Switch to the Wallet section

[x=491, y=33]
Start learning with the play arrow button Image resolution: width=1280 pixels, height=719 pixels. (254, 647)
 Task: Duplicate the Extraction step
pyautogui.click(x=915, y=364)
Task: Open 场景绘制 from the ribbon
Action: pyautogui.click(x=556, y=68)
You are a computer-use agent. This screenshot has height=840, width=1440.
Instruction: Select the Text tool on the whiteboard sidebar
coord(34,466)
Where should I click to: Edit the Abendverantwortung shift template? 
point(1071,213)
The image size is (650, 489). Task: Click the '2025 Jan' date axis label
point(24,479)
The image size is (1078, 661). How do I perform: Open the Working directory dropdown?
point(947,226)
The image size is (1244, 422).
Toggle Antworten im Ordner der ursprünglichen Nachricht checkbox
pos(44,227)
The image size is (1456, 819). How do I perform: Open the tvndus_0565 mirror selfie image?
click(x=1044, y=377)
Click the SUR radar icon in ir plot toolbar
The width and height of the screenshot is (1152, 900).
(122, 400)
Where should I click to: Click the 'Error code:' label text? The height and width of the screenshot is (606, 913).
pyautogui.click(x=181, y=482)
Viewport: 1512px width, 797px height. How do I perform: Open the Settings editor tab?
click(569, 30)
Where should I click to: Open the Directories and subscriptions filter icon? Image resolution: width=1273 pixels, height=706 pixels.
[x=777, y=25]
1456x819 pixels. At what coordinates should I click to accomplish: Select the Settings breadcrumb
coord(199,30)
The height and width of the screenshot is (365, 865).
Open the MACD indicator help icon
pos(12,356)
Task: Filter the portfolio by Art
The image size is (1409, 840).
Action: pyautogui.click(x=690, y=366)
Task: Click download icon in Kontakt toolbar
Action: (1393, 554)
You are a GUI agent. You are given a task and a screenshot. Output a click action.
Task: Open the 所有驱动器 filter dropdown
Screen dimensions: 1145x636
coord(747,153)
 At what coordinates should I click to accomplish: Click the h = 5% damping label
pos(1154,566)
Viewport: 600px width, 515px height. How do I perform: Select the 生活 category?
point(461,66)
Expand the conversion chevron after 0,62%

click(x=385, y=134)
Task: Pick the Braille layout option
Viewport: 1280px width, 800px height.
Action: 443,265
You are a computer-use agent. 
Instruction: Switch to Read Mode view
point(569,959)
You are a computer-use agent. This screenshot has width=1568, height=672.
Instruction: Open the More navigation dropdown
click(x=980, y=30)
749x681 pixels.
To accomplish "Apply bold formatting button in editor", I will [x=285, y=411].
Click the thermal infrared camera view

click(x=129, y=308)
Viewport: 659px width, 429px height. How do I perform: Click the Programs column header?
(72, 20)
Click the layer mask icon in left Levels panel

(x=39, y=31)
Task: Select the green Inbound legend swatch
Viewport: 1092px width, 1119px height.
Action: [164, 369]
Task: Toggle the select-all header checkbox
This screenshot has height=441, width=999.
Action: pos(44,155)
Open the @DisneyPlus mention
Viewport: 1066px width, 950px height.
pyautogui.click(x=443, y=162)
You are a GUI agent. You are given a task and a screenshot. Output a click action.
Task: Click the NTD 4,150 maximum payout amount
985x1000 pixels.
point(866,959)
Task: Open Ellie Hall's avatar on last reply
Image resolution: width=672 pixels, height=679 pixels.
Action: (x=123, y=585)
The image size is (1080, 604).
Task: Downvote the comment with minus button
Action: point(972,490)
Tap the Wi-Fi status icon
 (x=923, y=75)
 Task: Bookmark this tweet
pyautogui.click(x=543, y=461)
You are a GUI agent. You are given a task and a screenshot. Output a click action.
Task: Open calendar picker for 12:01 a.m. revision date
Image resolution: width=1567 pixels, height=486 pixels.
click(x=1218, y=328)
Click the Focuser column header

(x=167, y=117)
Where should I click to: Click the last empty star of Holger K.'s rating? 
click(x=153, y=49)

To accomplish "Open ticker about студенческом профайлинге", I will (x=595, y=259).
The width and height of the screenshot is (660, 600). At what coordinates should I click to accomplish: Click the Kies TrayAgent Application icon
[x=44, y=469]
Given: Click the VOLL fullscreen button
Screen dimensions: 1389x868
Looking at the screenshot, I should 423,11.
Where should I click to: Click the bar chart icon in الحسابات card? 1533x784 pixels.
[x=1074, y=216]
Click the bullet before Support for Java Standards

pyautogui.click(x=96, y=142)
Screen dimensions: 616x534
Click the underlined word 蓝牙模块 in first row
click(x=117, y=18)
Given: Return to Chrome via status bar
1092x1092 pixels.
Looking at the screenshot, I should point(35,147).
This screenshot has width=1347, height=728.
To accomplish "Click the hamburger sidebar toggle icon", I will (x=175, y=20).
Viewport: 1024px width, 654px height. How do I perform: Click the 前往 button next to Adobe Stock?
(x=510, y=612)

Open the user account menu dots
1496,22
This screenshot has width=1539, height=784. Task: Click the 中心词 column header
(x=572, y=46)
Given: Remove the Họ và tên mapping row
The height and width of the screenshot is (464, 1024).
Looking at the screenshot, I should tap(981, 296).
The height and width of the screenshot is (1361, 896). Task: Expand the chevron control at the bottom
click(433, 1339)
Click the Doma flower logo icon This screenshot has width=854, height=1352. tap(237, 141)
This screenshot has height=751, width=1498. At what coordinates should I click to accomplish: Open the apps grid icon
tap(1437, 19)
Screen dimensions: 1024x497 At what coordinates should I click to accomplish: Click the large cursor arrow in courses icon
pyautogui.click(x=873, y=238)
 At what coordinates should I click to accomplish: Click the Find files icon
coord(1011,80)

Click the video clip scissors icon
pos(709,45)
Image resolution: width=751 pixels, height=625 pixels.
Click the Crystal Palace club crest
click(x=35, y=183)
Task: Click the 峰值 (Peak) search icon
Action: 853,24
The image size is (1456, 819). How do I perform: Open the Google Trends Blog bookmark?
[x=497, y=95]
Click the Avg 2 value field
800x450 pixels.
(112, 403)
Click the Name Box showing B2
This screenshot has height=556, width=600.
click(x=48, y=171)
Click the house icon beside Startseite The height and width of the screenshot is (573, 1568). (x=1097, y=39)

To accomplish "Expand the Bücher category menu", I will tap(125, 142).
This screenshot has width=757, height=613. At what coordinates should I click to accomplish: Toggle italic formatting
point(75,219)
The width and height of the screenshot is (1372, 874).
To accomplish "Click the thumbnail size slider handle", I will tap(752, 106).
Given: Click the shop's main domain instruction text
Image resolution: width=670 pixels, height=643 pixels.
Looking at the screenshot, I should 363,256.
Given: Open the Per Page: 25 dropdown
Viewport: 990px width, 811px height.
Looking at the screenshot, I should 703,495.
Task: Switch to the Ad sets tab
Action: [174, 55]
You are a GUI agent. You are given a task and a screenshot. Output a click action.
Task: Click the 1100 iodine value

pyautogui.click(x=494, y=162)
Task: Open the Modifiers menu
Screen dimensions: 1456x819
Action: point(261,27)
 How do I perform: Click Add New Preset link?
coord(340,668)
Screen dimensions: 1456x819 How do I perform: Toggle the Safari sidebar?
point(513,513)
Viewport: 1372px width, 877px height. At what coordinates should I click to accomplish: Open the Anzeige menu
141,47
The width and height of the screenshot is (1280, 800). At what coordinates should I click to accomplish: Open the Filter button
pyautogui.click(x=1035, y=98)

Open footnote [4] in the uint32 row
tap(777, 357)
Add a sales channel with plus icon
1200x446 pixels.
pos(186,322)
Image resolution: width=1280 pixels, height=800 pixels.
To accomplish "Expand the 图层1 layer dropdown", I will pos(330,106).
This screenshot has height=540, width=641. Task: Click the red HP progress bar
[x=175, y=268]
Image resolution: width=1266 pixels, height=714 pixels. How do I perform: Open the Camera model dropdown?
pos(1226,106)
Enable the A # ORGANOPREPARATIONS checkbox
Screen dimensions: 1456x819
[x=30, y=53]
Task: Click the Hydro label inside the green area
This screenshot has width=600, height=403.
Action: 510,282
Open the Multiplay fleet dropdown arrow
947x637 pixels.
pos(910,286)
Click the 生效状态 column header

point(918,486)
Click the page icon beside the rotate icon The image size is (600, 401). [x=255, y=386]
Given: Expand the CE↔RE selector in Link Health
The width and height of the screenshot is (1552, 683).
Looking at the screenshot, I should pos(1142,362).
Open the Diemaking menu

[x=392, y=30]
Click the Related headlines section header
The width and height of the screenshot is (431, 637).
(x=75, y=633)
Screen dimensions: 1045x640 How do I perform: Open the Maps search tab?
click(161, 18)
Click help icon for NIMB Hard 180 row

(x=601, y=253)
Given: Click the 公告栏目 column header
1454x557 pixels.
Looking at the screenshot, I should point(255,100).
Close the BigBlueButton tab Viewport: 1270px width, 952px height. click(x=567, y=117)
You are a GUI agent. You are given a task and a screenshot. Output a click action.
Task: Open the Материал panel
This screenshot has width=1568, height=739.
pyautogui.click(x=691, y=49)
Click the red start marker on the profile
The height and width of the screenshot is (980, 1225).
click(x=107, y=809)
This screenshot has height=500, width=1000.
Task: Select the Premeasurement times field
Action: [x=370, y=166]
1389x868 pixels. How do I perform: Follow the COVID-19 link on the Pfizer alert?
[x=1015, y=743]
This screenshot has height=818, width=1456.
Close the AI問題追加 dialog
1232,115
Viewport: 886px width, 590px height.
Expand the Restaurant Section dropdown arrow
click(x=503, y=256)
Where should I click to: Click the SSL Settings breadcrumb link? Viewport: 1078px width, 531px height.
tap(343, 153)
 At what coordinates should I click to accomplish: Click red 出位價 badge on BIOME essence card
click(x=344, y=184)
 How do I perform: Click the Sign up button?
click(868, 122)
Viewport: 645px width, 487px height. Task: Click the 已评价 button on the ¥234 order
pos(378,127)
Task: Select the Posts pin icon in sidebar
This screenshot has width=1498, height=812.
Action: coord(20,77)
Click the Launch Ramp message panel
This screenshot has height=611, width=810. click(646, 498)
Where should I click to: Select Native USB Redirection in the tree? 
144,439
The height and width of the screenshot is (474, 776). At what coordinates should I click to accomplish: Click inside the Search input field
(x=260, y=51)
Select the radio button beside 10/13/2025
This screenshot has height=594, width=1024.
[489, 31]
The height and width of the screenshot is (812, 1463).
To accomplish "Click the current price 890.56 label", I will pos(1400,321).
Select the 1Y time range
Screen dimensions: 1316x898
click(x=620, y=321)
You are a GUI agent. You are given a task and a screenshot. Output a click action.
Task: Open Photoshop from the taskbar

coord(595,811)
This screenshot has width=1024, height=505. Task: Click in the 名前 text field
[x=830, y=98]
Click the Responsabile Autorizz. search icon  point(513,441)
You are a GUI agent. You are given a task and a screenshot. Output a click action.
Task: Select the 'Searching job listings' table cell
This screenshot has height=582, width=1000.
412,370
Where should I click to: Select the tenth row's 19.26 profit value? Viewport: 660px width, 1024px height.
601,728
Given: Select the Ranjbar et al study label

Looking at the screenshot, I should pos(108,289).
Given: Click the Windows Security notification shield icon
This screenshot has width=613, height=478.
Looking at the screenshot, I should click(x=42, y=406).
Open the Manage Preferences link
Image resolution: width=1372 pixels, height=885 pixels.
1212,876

__________________________________________________

Exercise prompt.
Copy out the data word for word, from the first line through the line containing "coord(34,466)", and include that line.

Result.
Switch to the Wallet section

[x=491, y=33]
Start learning with the play arrow button Image resolution: width=1280 pixels, height=719 pixels. (254, 647)
 Task: Duplicate the Extraction step
pyautogui.click(x=915, y=364)
Task: Open 场景绘制 from the ribbon
Action: pyautogui.click(x=556, y=68)
You are a computer-use agent. This screenshot has height=840, width=1440.
Instruction: Select the Text tool on the whiteboard sidebar
coord(34,466)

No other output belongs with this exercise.